The assistant-style models you use went through a different fine-tuning than the classifier in lesson 3. Task fine-tuning adds a head and trains a model for one narrow task. Supervised fine-tuning (SFT) keeps the language-modeling head and trains the generative model on many instruction-and-response examples, so it learns to follow instructions and answer like an assistant. SFT costs real compute, so the order is: try prompting an instruction-tuned model first, and use SFT only for template control, domain adaptation, or a cheaper specialized model. Its data is conversations (role-tagged messages), laid out by the model’s chat template (apply_chat_template). The tool is SFTTrainer from TRL, the Trainer loop specialized for SFT, and LoRA makes it affordable by training small added matrices instead of all the weights. This is the scan version; the lesson keeps everything at a mechanical, how-it-works level.

Core ideas

Task fine-tuning vs SFT. Task fine-tuning adds a head for one task (label output); SFT trains the generative model on instructions and responses to follow instructions broadly. One makes a model good at a task, the other makes a base model good at being an assistant.
Prompt first, SFT second. A prompt is free; SFT costs compute. Reach for SFT only for template control (strict format), domain adaptation, or cost (a smaller fine-tuned model).
SFT data is conversations. Role-tagged system/user/assistant messages, laid out by the model’s chat template via tokenizer.apply_chat_template. The wrong template breaks behavior.
SFTTrainer is the familiar loop, specialized. From TRL, built on transformers; configured with SFTConfig, auto-applies the chat template for messages datasets.
LoRA makes it affordable. Freeze the base weights, train small added low-rank matrices; large memory savings, pretrained knowledge preserved. The standard parameter-efficient (PEFT) approach.
SFT is one stage: pretrain (learn language), SFT (learn to follow instructions), then optional preference tuning (RLHF, DPO) to refine preferred responses.

What changes for you

This lesson demystifies the assistant and hands you a real capability. The instruction-following behavior you take for granted is not built into the architecture; it was trained in on top of a base model that, alone, would just autocomplete your text. That reframing matters: it explains why these models follow instructions, and why their behavior is only as good as the data they were tuned on, which leads directly into the next lesson on data quality. Practically, with the right sequencing (prompt first, then SFT with LoRA when prompting falls short) you can specialize an open model to your domain or output format on affordable hardware.

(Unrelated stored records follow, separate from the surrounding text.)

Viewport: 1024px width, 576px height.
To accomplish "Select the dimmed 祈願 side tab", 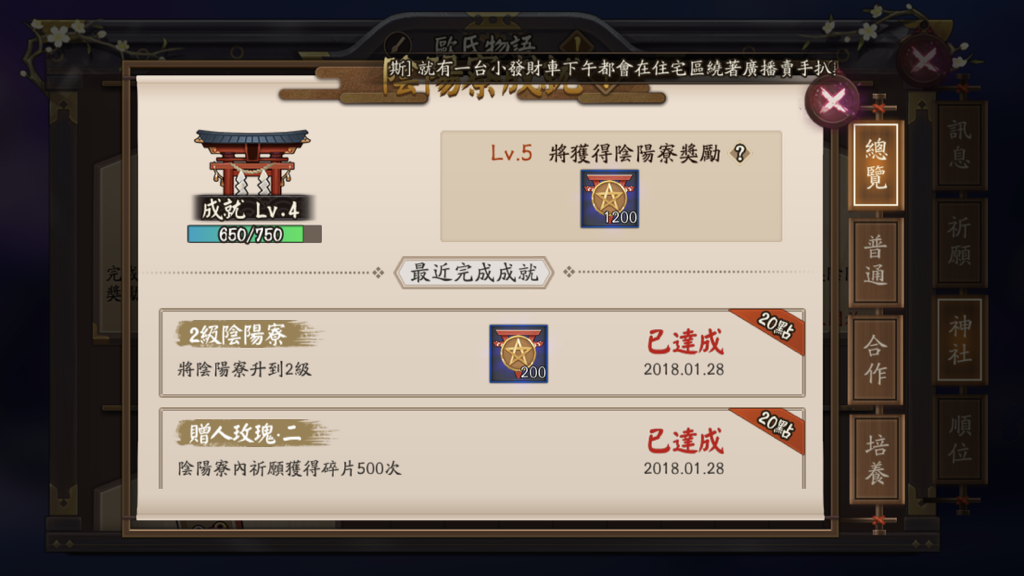I will tap(959, 241).
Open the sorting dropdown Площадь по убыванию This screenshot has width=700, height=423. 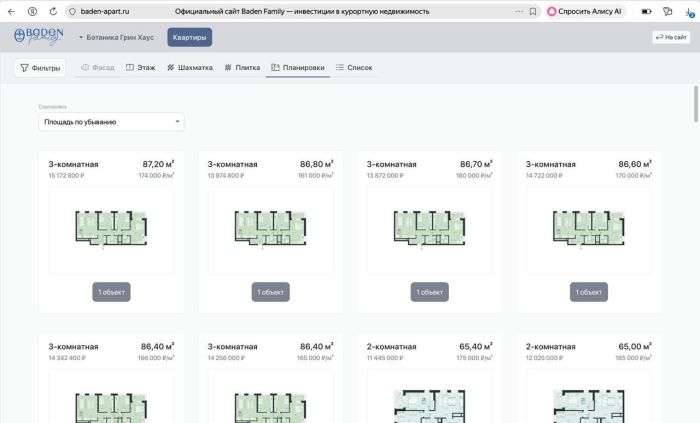[x=111, y=122]
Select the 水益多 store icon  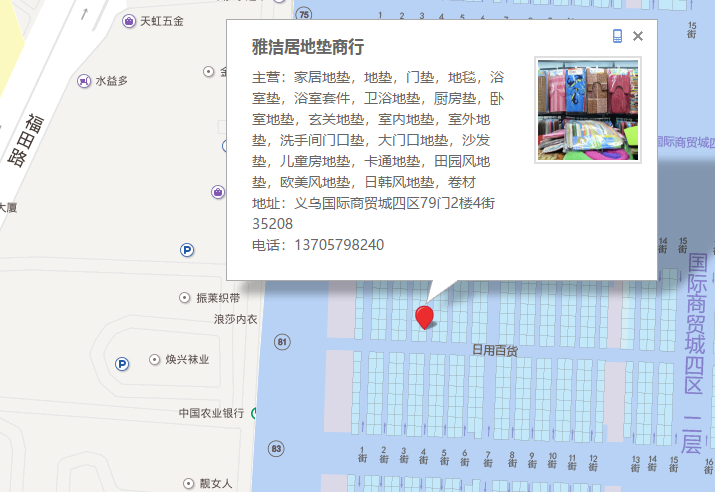pyautogui.click(x=86, y=80)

A small open model plus targeted SFT is increasingly how teams reach production-quality behavior without paying for the largest general models. The next lesson turns to the data that makes any of this work.

The chat assistants you use are base models taught to behave, and SFT is where they learn it. Knowing task fine-tuning from instruction tuning is what lets you choose, correctly, between writing a better prompt and training the model itself.